Osmotic stress and PIEZO1 activity. The sensitivity of PIEZO1 expressed in HEK293 cells to different environmental osmolality was analyzed. (A) Changes in cell diameter were measured after solutions of different tonicity were applied to the cell surface; n = 61/Osm, ***P < .001. (B-C) MA currents applied at 6 µm were recorded in the whole-cell patch-clamp configuration, at holding potential −80 mV in HEK293 cells expressing wild-type PIEZO1 (uninduced and induced). Recordings were obtained from isotonic (Iso; 300 mOsm) physiological solution, after perfusion with hypotonic (Hypo; 200 mOsm) solution, and after washout with isotonic (Iso; 300 mOsm) solution. The same experiments were performed only with isotonic (300 mOsm) physiological solution as a control. There was a dramatic increase in the average peak current of MA currents in hypotonic conditions (P < .005, n = 6). To determine the involvement of PIEZO1 on recorded current responses, 30 µM of the inhibitor gadolinium were added to hypotonic solution. The same experiments were performed only with isosmotic (300 mOsm) physiological solution, as a control. A typical response after the addition of gadolinium is shown. (D) MA currents were similarly measured in HEK293 cells expressing HX-associated mutant PIEZO1 (uninduced and induced), with recordings obtained at isotonic (300 mOsm) and hypotonic (200 mOsm) physiological solutions (Table 3).

Figure 6.

Cellular localization of wild-type and mutant PIEZO1 determined by IF confocal microscopy. (A) Wild-type and mutant FLAG-tagged PIEZO1-expressing HEK293 cells were transfected with ER-GFP, a plasmid that expresses GFP fused to the ER signal sequence of calreticulin and KDEL (ER retention signal).
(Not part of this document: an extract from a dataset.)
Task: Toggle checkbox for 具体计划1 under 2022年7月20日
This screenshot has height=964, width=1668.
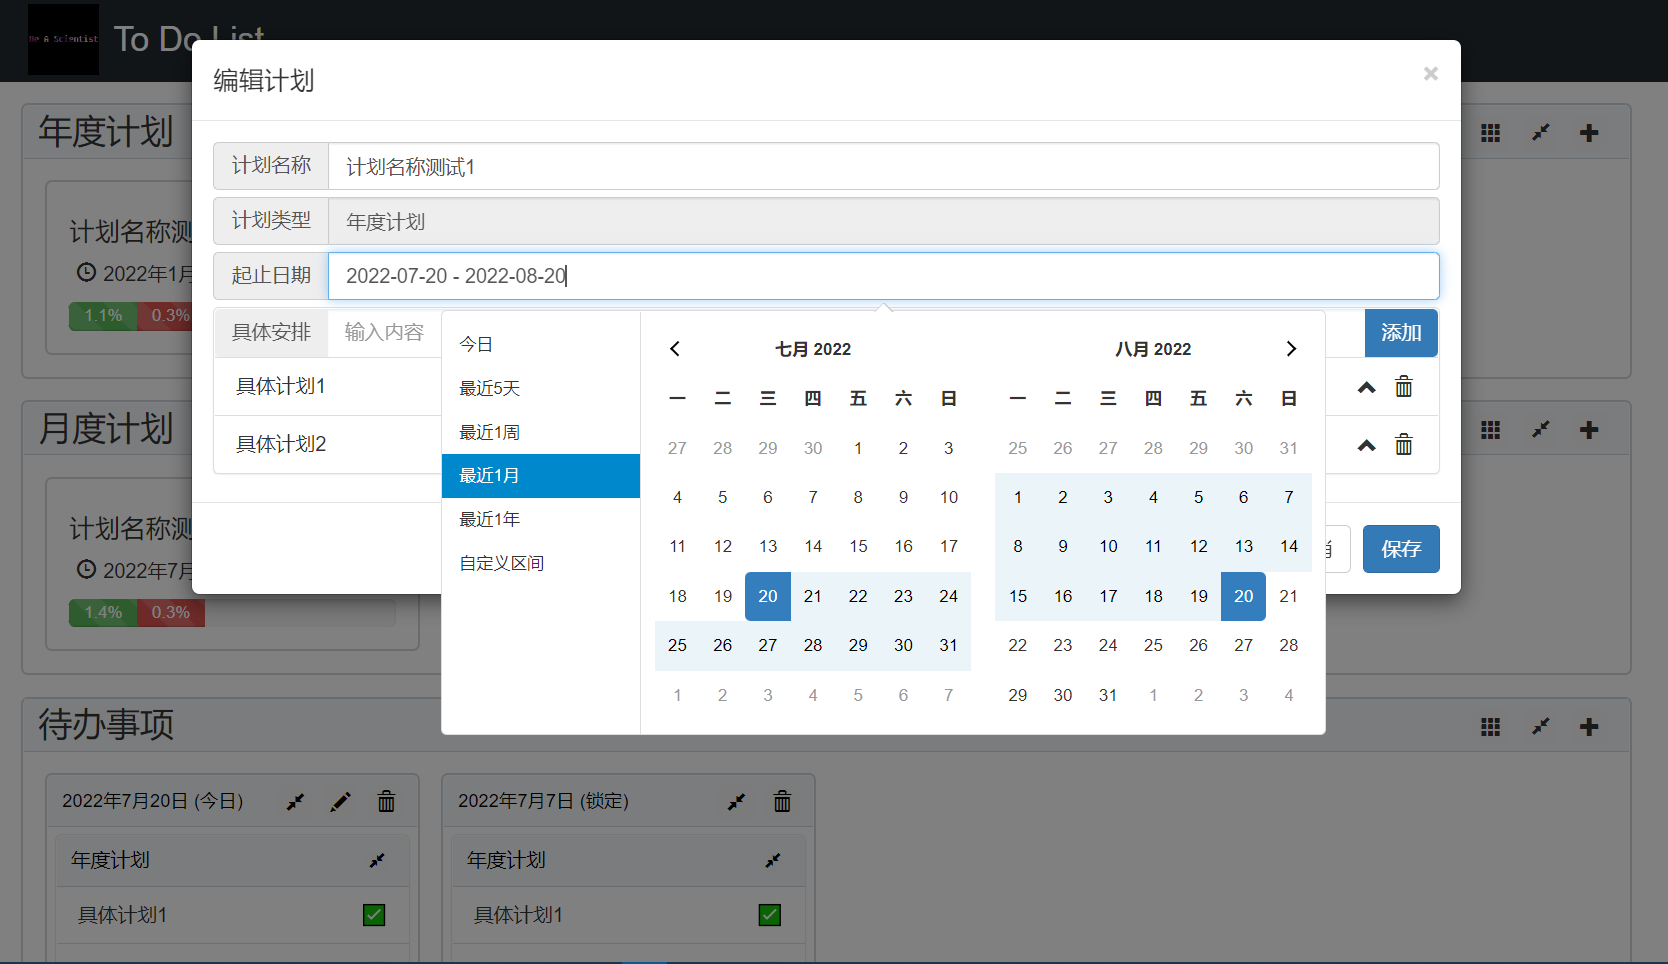Action: pos(374,915)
Cells were stained with anti-FLAG AF555 (red) and anti-GFP (green). (B) Wild-type and mutant FLAG-tagged PIEZO1-expressing HEK293 cells were stained with anti-FLAG ATT0647N (red), DAPI (blue), and an antibody against Golgi apparatus, anti-GM130, conjugated with Alexa Fluor 488 (green). Three arginine mutants, R2488Q, R2302H, and R2088G, demonstrated partial intracellular retention, colocalizing with ER and Golgi markers. Scale bars, 10 μm.

Figure 7.

Studies of the E2496ELE PIEZO1 mutant. (A) HEK293 cells expressing the E2496ELE mutant displayed morphological changes upon induction. Top panels: compared with wild type, the mutant cells demonstrated swelling as early as 16 hours postinduction with rounding up of edges, followed by wide-scale detachment of cells from the plate by 48 hours. Bottom panels: none of the known PIEZO1 inhibitors, including the G spatulata mechanotoxin (GsMTx4), gadolinium, or ruthenium red, protected cells from this effect. Original magnification ×100. (B) Live cell numbers and annexin V staining. Beginning at ∼48 hours postinduction, the number of live, mutant cell numbers determined by CCK8 staining decreased dramatically (left graph) and cells began to undergo apoptosis as assayed by annexin V staining (right). Camptothecin (CPT) was used for artificial induction of apoptosis in wild-type cells. Scale bars, 1 μm. FITC, fluorescein isothiocyanate.